→ CHALLENGE 1:
Answer these questions from the forum thread:
(a) What does the first post say about the prices at which Hadrurus arizonensis is collected or sold?
(b) Where does that post's author say they witnessed B. lateralis roaches proliferating?
(c) What insects does ZergFront ask about being regulated?
--- Begin DOCUMENT EXTRACT ---
But educate yourself on the spirit of the law and preach on this basis, please.

A few things that DO rub my conscience the wrong way...

So many people collect or sell WC Hadrurus arizonensis at dirt cheap prices. I feel spirit supercedes legality on this one. This beautiful, native animal has low reproductive rates and takes years to mature.

So many ship B. lateralis roaches across the country as feeders. I've witnessed their proliferation in the wilds of Arizona, undoubtedly displacing native species, while proving favorable to others and just generally upsetting the ecological balance.


----------



## What (Jun 28, 2010)

Before I take the time to type up a response, but, is that post directed at me?


----------



## Travis K (Jun 28, 2010)

What said:


> Before I take the time to type up a response, but, is that post directed at me?


Sure does sound like it Mr. Killjoy.


----------



## ftorres (Jun 28, 2010)

HEllo,
Kev I don't think is for you.


----------



## ZergFront (Jun 28, 2010)

What everyone else said. I was looking around for them at one point in time myself but my eye immediately went to a Google search result stating they were illegal in the US. I read more about the 'Why?' and got pretty disappointed but after seeing the bugs in action on plants, I can see why.. 

 I think tiger beetles are regulated, too right? :?


----------
--- End DOCUMENT EXTRACT ---
--- Begin RECORDS FOR THE TASK ---
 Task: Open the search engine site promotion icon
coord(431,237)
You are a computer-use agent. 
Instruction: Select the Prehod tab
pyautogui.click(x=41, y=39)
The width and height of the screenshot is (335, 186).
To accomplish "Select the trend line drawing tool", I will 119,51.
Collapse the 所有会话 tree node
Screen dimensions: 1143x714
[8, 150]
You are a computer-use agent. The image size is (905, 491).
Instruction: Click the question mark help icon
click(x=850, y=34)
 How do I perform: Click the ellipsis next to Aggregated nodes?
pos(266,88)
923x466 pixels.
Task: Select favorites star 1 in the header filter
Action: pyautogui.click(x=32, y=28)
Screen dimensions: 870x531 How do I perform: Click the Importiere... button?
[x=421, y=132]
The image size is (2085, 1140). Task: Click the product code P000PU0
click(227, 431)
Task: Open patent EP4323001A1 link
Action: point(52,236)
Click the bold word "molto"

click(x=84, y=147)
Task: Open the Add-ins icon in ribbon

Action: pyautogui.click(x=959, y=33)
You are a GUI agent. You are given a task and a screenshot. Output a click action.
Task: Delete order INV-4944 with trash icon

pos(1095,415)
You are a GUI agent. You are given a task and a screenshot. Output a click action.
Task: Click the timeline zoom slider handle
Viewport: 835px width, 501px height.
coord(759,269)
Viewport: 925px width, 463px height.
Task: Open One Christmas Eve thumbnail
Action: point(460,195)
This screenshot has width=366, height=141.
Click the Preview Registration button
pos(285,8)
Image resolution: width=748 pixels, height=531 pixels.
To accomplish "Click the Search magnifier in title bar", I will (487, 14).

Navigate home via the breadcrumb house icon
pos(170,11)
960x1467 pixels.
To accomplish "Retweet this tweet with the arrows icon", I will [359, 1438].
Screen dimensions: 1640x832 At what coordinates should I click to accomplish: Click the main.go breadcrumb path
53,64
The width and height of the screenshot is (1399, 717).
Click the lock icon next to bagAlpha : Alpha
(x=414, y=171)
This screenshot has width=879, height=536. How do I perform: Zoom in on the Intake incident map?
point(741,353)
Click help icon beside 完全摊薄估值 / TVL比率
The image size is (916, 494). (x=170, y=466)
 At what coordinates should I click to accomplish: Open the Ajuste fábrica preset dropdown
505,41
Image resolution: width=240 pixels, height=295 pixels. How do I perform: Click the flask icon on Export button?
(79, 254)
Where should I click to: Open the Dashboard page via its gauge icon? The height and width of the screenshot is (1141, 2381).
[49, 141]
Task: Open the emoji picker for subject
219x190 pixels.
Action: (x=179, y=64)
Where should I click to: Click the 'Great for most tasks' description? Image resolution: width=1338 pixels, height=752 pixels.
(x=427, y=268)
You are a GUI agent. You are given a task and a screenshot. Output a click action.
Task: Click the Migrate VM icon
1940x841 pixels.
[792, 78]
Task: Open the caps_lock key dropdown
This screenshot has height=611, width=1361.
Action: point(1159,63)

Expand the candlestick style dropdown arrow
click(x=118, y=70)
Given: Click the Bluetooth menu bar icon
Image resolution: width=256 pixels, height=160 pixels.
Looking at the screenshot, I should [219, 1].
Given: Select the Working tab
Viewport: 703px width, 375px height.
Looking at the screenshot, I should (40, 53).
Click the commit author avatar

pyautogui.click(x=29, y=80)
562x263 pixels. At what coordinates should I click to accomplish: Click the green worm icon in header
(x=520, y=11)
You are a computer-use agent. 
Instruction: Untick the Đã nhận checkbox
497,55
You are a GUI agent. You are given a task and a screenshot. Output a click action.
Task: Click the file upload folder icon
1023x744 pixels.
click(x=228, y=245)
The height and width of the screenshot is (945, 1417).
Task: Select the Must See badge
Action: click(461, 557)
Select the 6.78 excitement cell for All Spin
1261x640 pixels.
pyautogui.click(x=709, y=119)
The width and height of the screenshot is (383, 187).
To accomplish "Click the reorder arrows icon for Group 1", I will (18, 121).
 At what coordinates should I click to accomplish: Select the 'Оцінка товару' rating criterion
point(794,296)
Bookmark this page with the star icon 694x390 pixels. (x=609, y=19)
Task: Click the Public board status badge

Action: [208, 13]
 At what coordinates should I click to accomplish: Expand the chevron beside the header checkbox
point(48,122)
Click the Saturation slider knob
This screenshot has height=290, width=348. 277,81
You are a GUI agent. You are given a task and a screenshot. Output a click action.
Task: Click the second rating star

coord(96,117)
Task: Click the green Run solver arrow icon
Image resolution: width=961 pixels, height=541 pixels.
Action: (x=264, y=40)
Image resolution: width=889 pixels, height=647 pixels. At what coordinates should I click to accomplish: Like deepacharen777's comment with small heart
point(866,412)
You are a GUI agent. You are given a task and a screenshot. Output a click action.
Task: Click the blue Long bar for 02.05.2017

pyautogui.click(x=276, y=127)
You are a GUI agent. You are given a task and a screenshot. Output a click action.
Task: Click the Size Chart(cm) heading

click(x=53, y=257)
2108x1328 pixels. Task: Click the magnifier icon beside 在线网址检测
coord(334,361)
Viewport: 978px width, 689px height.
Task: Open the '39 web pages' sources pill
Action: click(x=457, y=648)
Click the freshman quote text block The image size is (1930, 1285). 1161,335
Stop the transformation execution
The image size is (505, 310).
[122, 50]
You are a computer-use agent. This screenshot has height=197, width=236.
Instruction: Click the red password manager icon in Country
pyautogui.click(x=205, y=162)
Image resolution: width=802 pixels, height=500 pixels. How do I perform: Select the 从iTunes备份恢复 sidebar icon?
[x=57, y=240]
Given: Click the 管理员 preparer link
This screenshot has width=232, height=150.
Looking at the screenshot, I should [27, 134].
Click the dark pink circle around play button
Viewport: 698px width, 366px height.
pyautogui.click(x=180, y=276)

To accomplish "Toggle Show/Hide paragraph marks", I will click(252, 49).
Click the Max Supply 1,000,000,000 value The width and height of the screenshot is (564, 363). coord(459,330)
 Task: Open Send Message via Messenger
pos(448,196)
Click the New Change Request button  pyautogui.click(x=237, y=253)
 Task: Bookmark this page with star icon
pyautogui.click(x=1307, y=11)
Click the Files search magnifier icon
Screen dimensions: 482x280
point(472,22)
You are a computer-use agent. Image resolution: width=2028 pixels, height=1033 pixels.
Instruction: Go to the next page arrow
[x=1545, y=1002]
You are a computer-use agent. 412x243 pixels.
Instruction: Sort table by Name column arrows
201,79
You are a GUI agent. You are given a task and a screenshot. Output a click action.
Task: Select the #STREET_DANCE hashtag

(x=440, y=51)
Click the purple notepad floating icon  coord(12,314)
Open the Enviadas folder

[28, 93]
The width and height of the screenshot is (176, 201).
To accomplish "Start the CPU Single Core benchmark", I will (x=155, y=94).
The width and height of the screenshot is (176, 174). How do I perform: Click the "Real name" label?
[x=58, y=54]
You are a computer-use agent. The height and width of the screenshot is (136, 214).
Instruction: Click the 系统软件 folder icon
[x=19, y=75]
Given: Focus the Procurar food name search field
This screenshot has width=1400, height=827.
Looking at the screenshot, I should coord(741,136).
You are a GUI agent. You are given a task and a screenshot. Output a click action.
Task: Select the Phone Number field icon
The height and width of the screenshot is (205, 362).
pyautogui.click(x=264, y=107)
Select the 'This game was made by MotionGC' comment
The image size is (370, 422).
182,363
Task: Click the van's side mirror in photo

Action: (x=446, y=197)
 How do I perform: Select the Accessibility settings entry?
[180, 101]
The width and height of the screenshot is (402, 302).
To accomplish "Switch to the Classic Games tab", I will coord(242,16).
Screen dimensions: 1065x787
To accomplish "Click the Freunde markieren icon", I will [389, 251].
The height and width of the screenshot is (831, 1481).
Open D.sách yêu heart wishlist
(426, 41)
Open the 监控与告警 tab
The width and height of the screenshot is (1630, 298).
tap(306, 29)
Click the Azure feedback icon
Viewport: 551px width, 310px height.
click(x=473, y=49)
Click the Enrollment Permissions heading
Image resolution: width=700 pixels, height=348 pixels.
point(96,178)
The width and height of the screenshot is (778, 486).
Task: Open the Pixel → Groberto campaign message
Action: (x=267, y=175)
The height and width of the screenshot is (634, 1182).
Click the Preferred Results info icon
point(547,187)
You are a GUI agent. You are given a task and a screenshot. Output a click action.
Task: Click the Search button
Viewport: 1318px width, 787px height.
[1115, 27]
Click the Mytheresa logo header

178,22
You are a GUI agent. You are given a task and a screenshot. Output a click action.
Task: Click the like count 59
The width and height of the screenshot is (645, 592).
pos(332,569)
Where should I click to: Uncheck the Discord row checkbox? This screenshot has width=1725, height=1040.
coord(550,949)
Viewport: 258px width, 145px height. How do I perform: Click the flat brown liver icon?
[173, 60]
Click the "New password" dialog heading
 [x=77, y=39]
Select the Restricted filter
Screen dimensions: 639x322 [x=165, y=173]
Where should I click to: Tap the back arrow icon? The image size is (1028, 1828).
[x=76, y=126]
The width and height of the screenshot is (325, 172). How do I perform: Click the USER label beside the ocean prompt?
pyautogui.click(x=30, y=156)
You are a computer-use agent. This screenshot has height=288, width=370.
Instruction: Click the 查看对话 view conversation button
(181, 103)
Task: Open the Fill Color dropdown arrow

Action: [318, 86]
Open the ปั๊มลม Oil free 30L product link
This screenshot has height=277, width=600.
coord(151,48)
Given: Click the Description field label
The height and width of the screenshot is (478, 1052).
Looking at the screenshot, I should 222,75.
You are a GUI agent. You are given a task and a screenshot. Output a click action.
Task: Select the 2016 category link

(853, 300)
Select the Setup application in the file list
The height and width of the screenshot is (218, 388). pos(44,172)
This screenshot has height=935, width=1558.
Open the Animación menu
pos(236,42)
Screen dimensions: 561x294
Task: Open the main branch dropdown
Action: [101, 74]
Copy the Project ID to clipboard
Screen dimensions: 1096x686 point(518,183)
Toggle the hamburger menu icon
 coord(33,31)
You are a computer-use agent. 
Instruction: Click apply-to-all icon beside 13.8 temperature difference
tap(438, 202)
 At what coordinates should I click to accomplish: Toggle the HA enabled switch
--- End RECORDS FOR THE TASK ---
→ CHALLENGE 2: Return each row above that contains the word "arrows".

→ TASK OUTPUT 1:
(a) Dirt cheap prices.
(b) In the wilds of Arizona.
(c) Tiger beetles.

→ TASK OUTPUT 2:
To accomplish "Retweet this tweet with the arrows icon", I will [359, 1438].
To accomplish "Click the reorder arrows icon for Group 1", I will (18, 121).
Instruction: Sort table by Name column arrows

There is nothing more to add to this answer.